Table 1. Summary and genomic localization of detected variants in the CAO.
SNPs | Insertions | Deletions | Total | |||
---|---|---|---|---|---|---|
Short | Long | Short | Long | |||
In gene | 1362 (85.23%) | 48 (73.85%) | 28 (63.64%) | 65 (73.86%) | 11 (100%) | 1514 |
Intergenic | 202 (12.64%) | 13 (20%) | 13 (29.54%) | 19 (21.59%) | - | 247 |
In pseudogene | 34 (2.13%) | 4 (6.15%) | 3 (6.82%) | 4 (4.55%) | - | 45 |
Total | 1598 | 65 | 44 | 88 | 11 | 1806 |
Parsimony informative | 434 (27.2%) | 18 (27.7%) | 14 (31.8%) | 16 (18.2%) | 4 (36.4%) | 486 |
Compatible | 394 (90.8%) | 11 (61.1%) | 10 (71.4%) | 13 (81.2%) | 2 (50%) | 428 |
Percentages were calculated based on the total number of variants in each variant class, except for the compatible variants, where the percentage was calculated based on the number of parsimony informative variants in each variant class.

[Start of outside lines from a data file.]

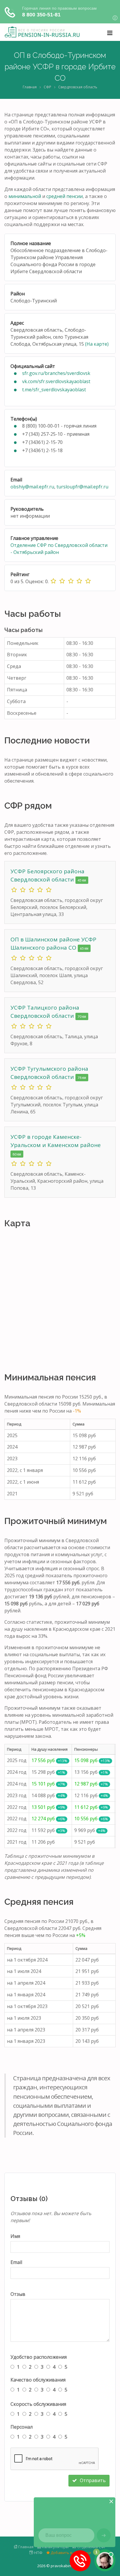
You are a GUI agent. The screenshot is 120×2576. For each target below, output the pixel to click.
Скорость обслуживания (38, 2404)
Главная (30, 87)
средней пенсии (64, 196)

The majority of SNPs and indels are found in coding regions. However, the distribution of variants in protein-coding and intergenic regions differs significantly from the expectation by chance (Fisher’s exact test, p<0.01), where variants (247, 13.7%) are enriched in intergenic regions that span 7.8% of the genome.